(Records excerpted from a collection)
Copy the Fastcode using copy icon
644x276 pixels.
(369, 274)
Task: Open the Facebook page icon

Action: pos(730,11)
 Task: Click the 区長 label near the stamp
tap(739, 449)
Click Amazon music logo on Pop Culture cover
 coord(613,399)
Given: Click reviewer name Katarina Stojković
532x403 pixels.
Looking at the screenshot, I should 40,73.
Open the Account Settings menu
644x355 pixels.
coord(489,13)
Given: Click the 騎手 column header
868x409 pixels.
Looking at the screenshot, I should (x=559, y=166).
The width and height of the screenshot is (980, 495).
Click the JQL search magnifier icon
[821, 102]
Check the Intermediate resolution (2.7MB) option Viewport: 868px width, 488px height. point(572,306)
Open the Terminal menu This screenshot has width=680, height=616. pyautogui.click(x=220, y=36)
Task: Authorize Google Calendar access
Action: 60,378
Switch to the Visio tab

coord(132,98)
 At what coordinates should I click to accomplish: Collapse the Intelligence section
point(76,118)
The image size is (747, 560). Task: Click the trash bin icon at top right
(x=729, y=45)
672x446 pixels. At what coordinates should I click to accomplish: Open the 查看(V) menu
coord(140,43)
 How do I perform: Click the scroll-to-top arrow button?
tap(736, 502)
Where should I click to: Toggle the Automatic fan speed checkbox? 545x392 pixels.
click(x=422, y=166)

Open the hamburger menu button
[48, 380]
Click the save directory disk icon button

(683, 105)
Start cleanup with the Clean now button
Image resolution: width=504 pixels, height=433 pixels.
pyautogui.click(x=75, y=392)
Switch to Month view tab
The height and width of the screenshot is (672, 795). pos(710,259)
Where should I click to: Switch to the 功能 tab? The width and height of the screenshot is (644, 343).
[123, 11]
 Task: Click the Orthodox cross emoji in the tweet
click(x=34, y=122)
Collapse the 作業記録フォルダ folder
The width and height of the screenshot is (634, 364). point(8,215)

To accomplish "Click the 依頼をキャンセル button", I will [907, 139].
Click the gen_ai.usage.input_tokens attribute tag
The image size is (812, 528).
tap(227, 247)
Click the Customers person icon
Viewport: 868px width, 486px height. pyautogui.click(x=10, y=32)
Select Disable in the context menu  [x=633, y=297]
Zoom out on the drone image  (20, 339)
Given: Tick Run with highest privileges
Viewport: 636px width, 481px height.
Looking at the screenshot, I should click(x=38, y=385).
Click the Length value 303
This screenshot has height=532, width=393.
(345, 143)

TASK REQUIREMENTS —
Write out each line above that contains the word "Given".

ANSWER FOR THE TASK —
Given: Click reviewer name Katarina Stojković
Given: Click the 騎手 column header
Given: Tick Run with highest privileges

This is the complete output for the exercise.